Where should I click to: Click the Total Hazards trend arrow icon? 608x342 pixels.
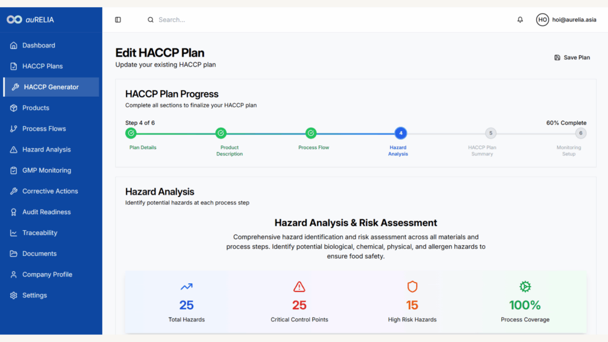pyautogui.click(x=186, y=287)
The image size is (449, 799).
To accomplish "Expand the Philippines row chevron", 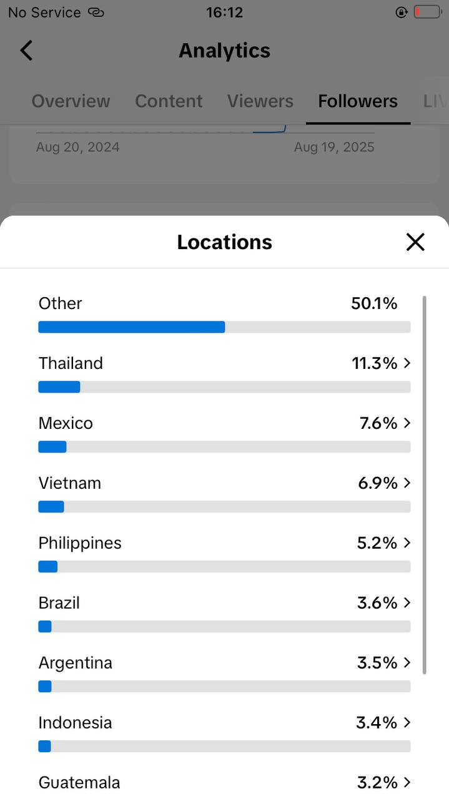I will point(407,543).
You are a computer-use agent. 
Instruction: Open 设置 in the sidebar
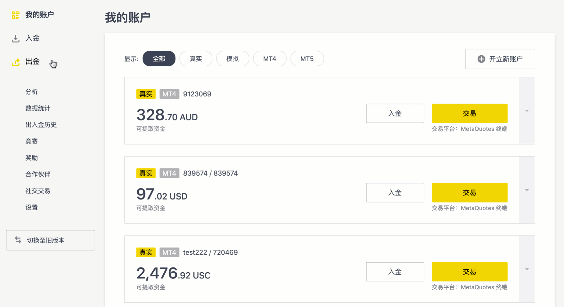pyautogui.click(x=31, y=208)
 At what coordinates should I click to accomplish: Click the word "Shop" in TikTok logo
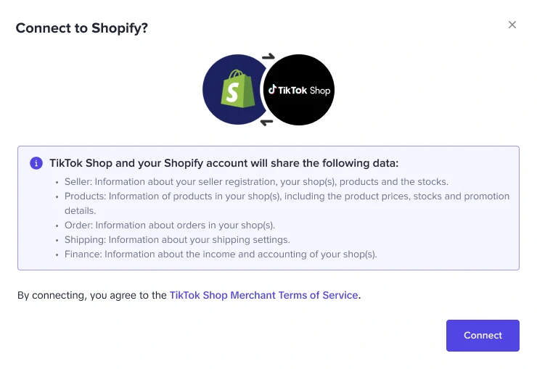pos(319,91)
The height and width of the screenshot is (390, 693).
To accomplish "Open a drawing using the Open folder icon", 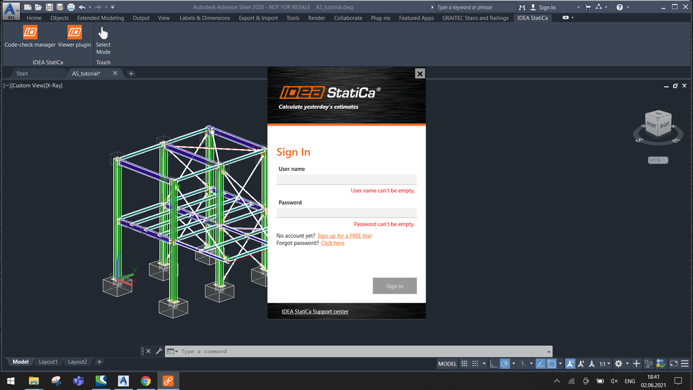I will (x=38, y=6).
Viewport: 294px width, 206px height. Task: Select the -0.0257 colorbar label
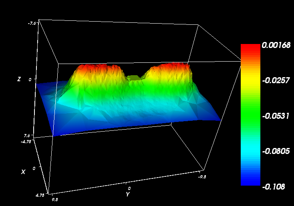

■ ■ ■ ■

• Work item
Count the lines of the material that include the word "height", then state only the total.

• Output below
2